## STUDY QUESTIONS
A: Reproduce the part of the passage on tracking COVID-19's spread starting at "There are limited" and ending at "infected but asymptomatic.".
B: Answer from the passage on tracking COVID-19's spread:
(i) According to early estimates, how long could COVID-19's incubation period be?
(ii) What position does Dr. Georges Benjamin hold?
(iii) Which tech companies has the White House reportedly asked about using aggregated smartphone location data?
C: Write the next part of the passage on tracking COVID-19's spread, picking up after its final sentence.

There are limited tests available to confirm cases, and scientists are still learning more about how the disease spreads every day. It's unclear how many Americans could be infected with the virus but haven't experienced symptoms yet, since COVID-19's incubation period—the length of time between when someone is infected with the virus and when they start displaying symptoms—could be up to two weeks, according to early estimates. And some could be infected but asymptomatic.
The traditional way of mapping communicable diseases like COVID-19 tends to rely on first determining those who have the disease through testing, and then identifying those at risk, such as partners or coworkers who have come into contact with them, said Dr. Georges Benjamin, executive director of the American Public Health Association.
"That's still important to do," he said. "It's effective."
But in light of limited ways to confirm cases of COVID-19, researchers and companies have turned their attention to other ways to estimate the spread of the disease without testing data. Those emerging surveillance methods could supplement information on testing alone.
In recent weeks, companies have put out tools that purport to map COVID-19 spread through a range of approaches, like monitoring searches for disease information, social media posts and even temperatures from smart thermometers. The White House has reportedly asked tech giants like Google and Facebook about using aggregated location data from smartphones for public health surveillance related to COVID-19.

## DATASET
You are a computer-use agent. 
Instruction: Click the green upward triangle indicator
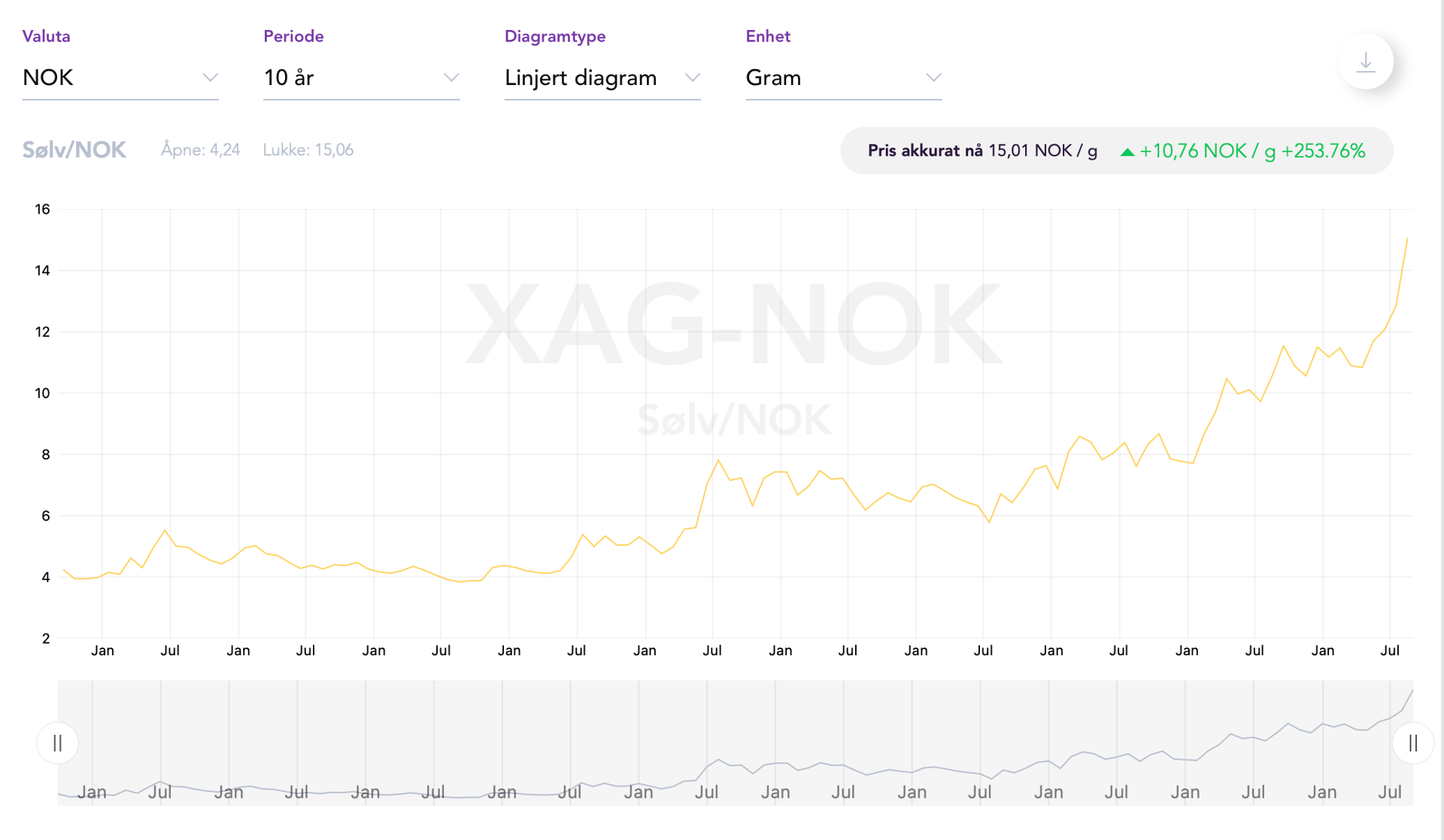pos(1127,152)
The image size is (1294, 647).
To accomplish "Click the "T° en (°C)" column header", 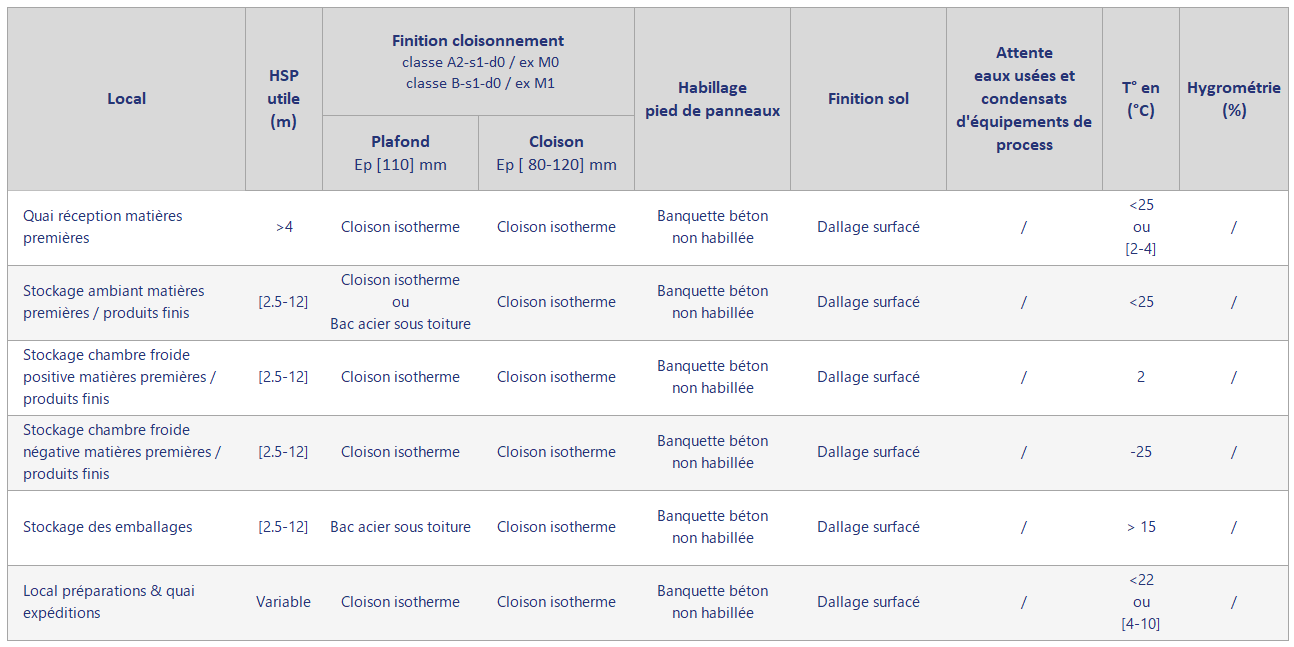I will pos(1140,99).
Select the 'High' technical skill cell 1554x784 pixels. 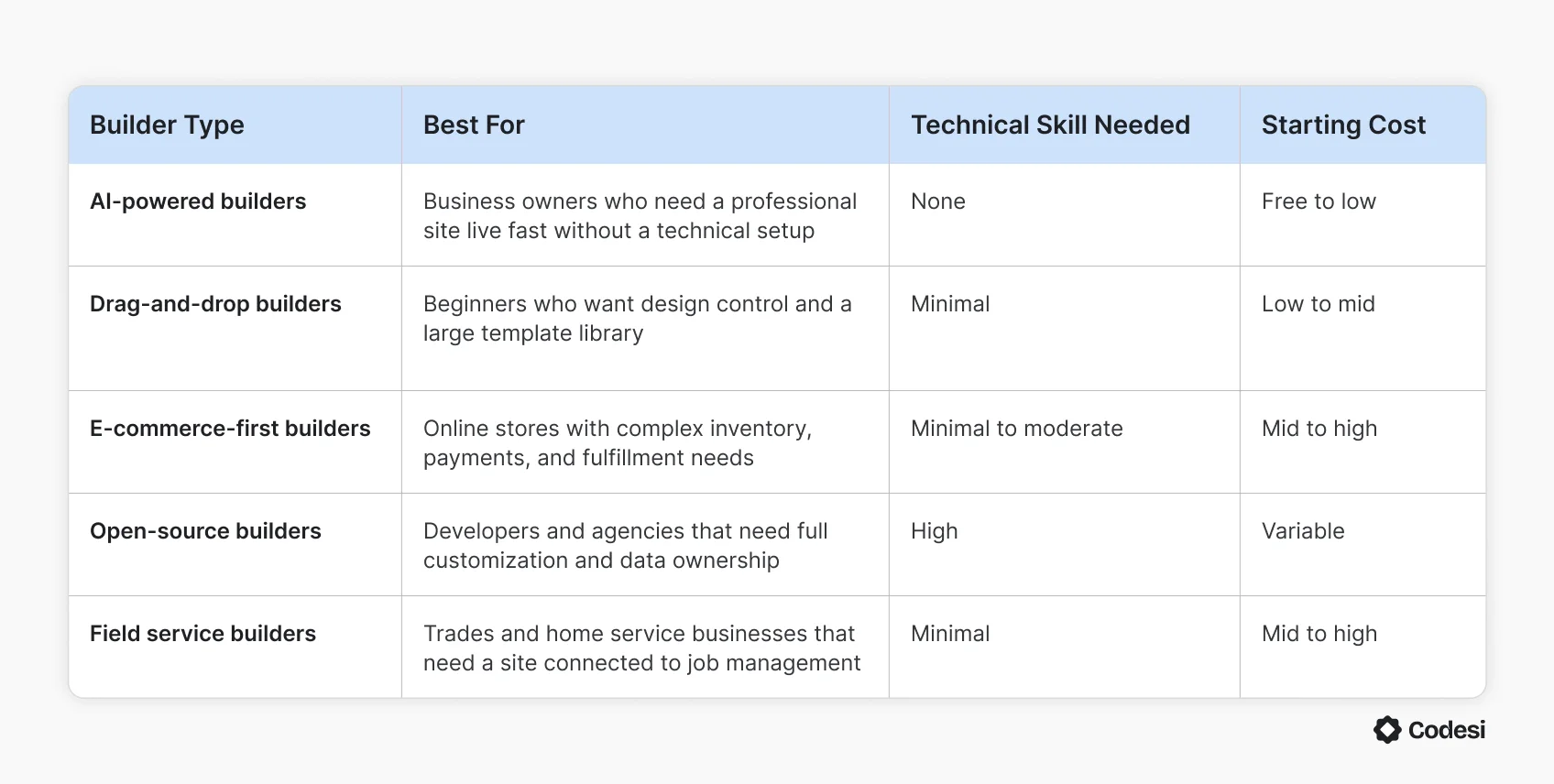[934, 531]
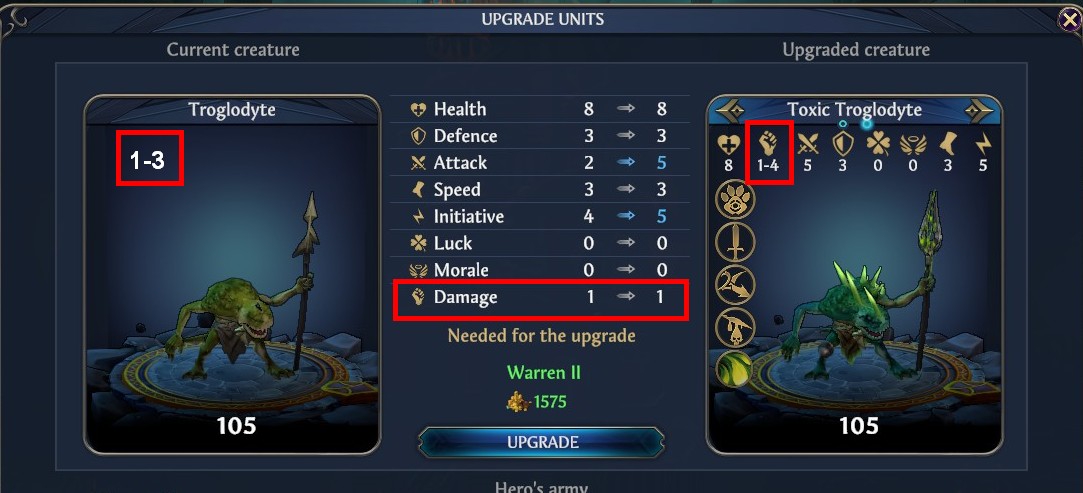Click the Warren II requirement text

pos(544,373)
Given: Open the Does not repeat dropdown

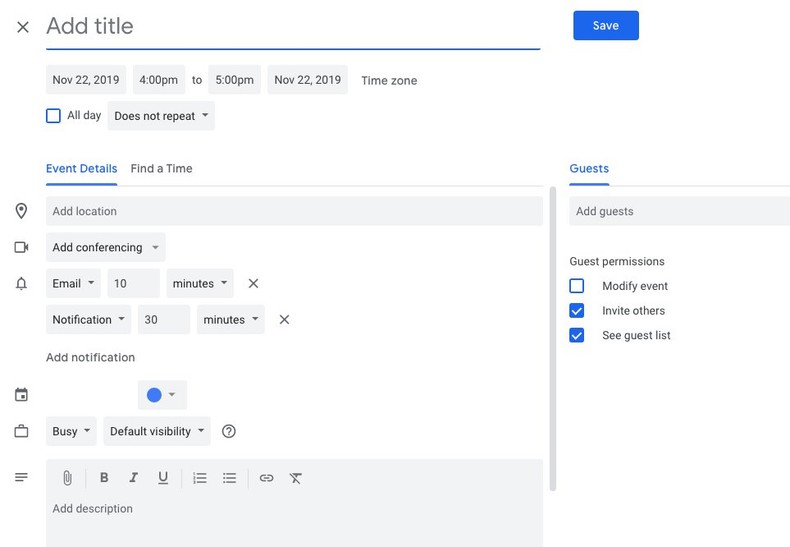Looking at the screenshot, I should tap(161, 116).
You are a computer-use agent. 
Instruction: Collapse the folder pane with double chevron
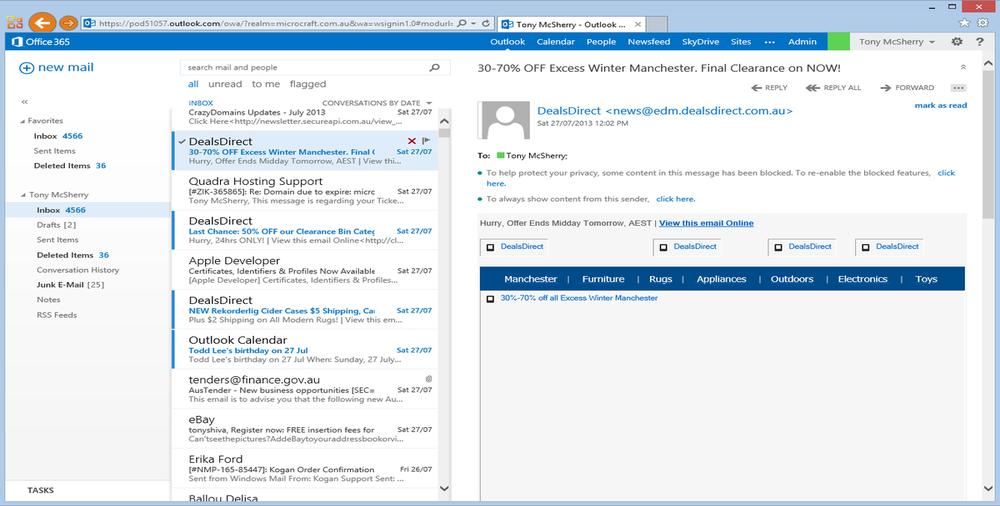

## ANSWERS TO THIS EXERCISE
A:
There are limited tests available to confirm cases, and scientists are still learning more about how the disease spreads every day. It's unclear how many Americans could be infected with the virus but haven't experienced symptoms yet, since COVID-19's incubation period—the length of time between when someone is infected with the virus and when they start displaying symptoms—could be up to two weeks, according to early estimates. And some could be infected but asymptomatic.

B:
(i) Up to two weeks.
(ii) Executive director of the American Public Health Association.
(iii) Google and Facebook.

C:
Benjamin called out Flu Near You, a crowd-sourced project that uses syndromic surveillance—a method in which researchers monitor reports of symptoms of a disease before they're confirmed—as a promising approach to detect outbreaks earlier.
Flu Near You was developed by epidemiologists at Boston Children's Hospital, Harvard University and the Skoll Global Threats Fund in 2011. In the wake of the COVID-19 outbreak, researchers from Boston Children's Hospital and Harvard Medical School built off of the project to create a separate tool that monitors COVID-19, which it launched last week.
COVID Near You—and its influenza counterpart—are hosted on public websites, which anyone can visit and enter information like ZIP code, gender, age and how they're feeling to help researchers map areas with a concentration of COVID-19 symptoms.
Given lack of testing makes it difficult to identify confirmed cases, the project could play an important role in COVID-19 response, said John Brownstein, co-founder on the project and chief innovation officer at Boston Children's Hospital, as well as an epidemiologist.
"We need to understand the hotspots," he said. "We need to understand how interventions are working."
More than 100,000 people have submitted data through the COVID Near You website already.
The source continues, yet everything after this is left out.